• **Selected extract**
Add support for the RAID stripe tree to btrfs inspect-internal dump-tree.

Signed-off-by: Johannes Thumshirn <johannes.thumshirn@wdc.com>
---
 cmds/inspect-dump-tree.c   |  5 +++++
 kernel-shared/ctree.h      |  5 +++++
 kernel-shared/print-tree.c | 52 ++++++++++++++++++++++++++++++++++++++++++++++
 3 files changed, 62 insertions(+)

diff --git a/cmds/inspect-dump-tree.c b/cmds/inspect-dump-tree.c
index bfc0fff148dd..328ecd76c8a0 100644
--- a/cmds/inspect-dump-tree.c
+++ b/cmds/inspect-dump-tree.c
@@ -170,6 +170,7 @@ static u64 treeid_from_string(const char *str, const char **end)

• **Source data**
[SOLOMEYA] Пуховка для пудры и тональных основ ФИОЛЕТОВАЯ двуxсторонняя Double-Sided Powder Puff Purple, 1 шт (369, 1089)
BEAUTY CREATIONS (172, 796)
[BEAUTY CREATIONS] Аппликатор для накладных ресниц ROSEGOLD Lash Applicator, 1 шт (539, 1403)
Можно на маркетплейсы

• **Task details**
In the btrfs patch above, write out word for word the stretch that begins with the words containing "diff --git a/cmds/inspect-dump-tree.c" and ends with "const char **end)".

• **Solution**
diff --git a/cmds/inspect-dump-tree.c b/cmds/inspect-dump-tree.c
index bfc0fff148dd..328ecd76c8a0 100644
--- a/cmds/inspect-dump-tree.c
+++ b/cmds/inspect-dump-tree.c
@@ -170,6 +170,7 @@ static u64 treeid_from_string(const char *str, const char **end)